--- Exercise brief ---
Every line in the records below between the one holding "Open Network Proxy gear settings" and the one holding "The image size is (262, 261).", inclusive, is to be set down exactly; all other lines are to be left out.

::::::::

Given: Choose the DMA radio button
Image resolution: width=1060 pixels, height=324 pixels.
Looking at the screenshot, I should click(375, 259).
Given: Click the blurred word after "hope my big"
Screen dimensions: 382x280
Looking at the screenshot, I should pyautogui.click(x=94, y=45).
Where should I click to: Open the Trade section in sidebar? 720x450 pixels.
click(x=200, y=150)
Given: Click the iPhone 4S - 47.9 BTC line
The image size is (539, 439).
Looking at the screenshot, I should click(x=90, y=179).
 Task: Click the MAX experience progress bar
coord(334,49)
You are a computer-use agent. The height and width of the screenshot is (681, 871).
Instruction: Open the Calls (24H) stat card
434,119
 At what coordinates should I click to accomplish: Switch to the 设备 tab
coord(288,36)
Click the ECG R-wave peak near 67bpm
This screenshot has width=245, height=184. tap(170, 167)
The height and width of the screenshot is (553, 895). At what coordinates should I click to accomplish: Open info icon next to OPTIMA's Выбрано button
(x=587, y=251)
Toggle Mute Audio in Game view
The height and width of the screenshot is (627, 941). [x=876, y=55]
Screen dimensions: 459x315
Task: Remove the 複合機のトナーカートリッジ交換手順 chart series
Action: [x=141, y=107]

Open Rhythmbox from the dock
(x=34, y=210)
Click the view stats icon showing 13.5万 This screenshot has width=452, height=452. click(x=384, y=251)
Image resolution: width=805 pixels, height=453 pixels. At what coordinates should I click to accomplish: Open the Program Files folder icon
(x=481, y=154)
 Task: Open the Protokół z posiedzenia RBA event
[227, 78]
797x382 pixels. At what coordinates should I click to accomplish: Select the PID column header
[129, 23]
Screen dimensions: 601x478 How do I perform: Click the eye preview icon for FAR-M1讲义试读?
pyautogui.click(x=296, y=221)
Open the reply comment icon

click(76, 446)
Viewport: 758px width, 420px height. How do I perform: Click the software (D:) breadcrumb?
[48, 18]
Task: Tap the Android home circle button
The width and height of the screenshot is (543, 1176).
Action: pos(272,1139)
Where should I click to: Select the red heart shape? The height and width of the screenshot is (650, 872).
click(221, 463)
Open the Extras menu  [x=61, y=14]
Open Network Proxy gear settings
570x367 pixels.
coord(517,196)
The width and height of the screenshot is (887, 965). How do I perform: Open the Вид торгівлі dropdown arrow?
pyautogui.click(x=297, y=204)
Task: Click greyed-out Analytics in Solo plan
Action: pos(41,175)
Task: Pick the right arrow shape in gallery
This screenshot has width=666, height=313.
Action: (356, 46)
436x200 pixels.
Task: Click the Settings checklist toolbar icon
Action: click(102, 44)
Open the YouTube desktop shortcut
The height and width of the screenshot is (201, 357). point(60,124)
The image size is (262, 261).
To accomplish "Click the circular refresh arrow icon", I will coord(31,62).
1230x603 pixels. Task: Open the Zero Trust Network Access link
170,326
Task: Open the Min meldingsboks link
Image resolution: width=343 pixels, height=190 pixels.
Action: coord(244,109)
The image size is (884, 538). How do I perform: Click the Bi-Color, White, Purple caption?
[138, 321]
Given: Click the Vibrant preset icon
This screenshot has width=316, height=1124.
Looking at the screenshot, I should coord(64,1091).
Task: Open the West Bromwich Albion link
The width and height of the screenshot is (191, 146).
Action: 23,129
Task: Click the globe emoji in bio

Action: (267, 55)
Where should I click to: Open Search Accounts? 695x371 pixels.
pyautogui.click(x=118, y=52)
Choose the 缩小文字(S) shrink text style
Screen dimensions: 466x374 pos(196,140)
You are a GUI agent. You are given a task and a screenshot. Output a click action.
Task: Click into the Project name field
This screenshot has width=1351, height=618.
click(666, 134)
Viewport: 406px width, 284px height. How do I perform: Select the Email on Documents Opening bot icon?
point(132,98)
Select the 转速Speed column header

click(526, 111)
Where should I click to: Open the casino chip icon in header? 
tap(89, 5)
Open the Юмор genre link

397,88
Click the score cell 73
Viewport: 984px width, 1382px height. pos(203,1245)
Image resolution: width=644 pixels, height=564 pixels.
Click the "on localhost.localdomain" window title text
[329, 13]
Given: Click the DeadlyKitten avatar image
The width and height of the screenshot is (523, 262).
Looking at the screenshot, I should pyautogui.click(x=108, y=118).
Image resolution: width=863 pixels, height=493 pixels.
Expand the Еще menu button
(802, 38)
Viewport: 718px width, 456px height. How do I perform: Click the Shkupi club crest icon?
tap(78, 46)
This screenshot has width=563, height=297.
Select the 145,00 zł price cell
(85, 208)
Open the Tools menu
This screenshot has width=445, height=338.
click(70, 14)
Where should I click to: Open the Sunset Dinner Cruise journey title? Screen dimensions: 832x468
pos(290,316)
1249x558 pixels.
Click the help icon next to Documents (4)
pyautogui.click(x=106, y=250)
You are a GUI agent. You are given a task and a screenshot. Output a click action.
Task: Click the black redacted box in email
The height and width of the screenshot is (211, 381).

::::::::

--- Exercise result ---
Open Network Proxy gear settings
570x367 pixels.
coord(517,196)
The width and height of the screenshot is (887, 965). How do I perform: Open the Вид торгівлі dropdown arrow?
pyautogui.click(x=297, y=204)
Task: Click greyed-out Analytics in Solo plan
Action: pos(41,175)
Task: Pick the right arrow shape in gallery
This screenshot has width=666, height=313.
Action: (356, 46)
436x200 pixels.
Task: Click the Settings checklist toolbar icon
Action: click(102, 44)
Open the YouTube desktop shortcut
The height and width of the screenshot is (201, 357). point(60,124)
The image size is (262, 261).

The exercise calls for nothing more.